Demissões na Tellabs não afetam filial brasileira
Subsidiária deve crescer 40% este ano; oportunidades estão em 3G e metro ethernet
A subsidiária brasileira da Tellabs não deve sofrer os 225 cortes de postos que estão programados. A companhia anunciou o plano ontem, depois de divulgar que os resultados de 2007 fecharam em US$ 1,9 bilhão, 6% abaixo do que foi registrado em 2006.
Segundo Tarcísio Ribeiro, vice-presidente de vendas e diretor geral da empresa para América Latina e Caribe, ao faturamento na região foi 5% em 2007 em relação ao ano anterior e, este ano, deve chegar aos 30% este ano.

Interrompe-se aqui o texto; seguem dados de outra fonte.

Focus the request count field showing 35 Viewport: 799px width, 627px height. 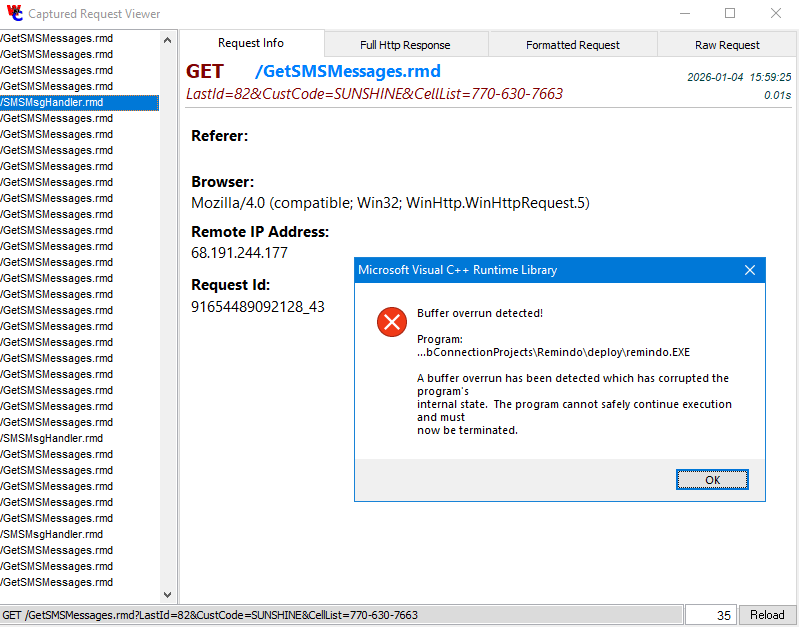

No Brasil, os negócios são ainda mais promissores. O executivo afirma que os negócios no País cresceram 21% em 2007, comparado com o ano anterior, e que a expectativa para este ano é de um aumento de 40%.

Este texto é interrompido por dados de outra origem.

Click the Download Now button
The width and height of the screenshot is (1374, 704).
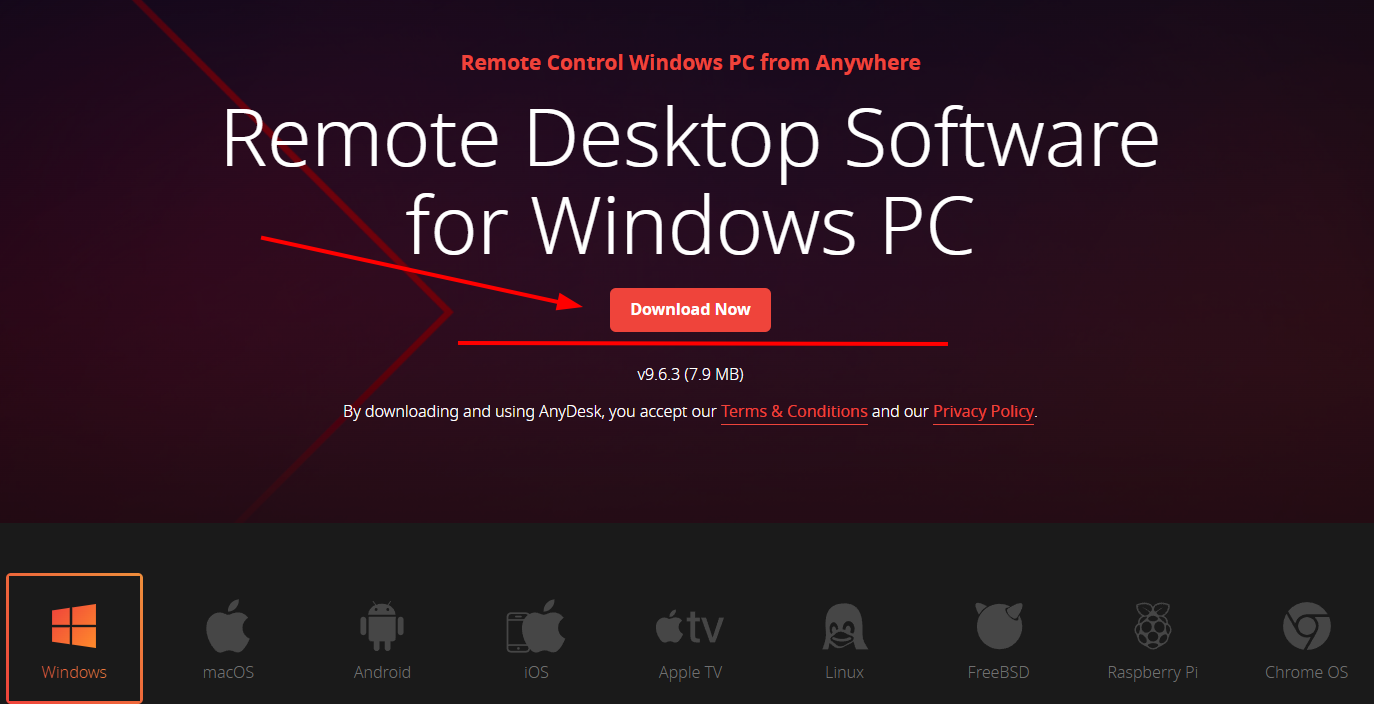coord(690,310)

A principal aposta é na tecnologia 3G - a empresa já tem “mais de um contrato” assinado com operadoras para fornecer infra-estrutura - e metro ethernet. Ribeiro também vê oportunidades junto a grupos de operadoras que estão se consolidando. “As companhias que estão se fundindo têm redes muito diferentes e vemos aí a chance de oferecer serviços de redesenho destas redes”, comenta.
Outro assunto que tem sido discutido em relação à Tellabs no exterior é a possível aquisição da companhia. Na semana passada, algumas publicações online estrangeiras afirmaram que a Nokia Siemens e a Nortel estariam interessadas em comprar a Tellabs. “Trabalho aqui há sete anos e, durante todo esse período, ouço que vamos ser comprados”, rebate Ribeiro. “Temos condições de permanecer sozinhos”, garante.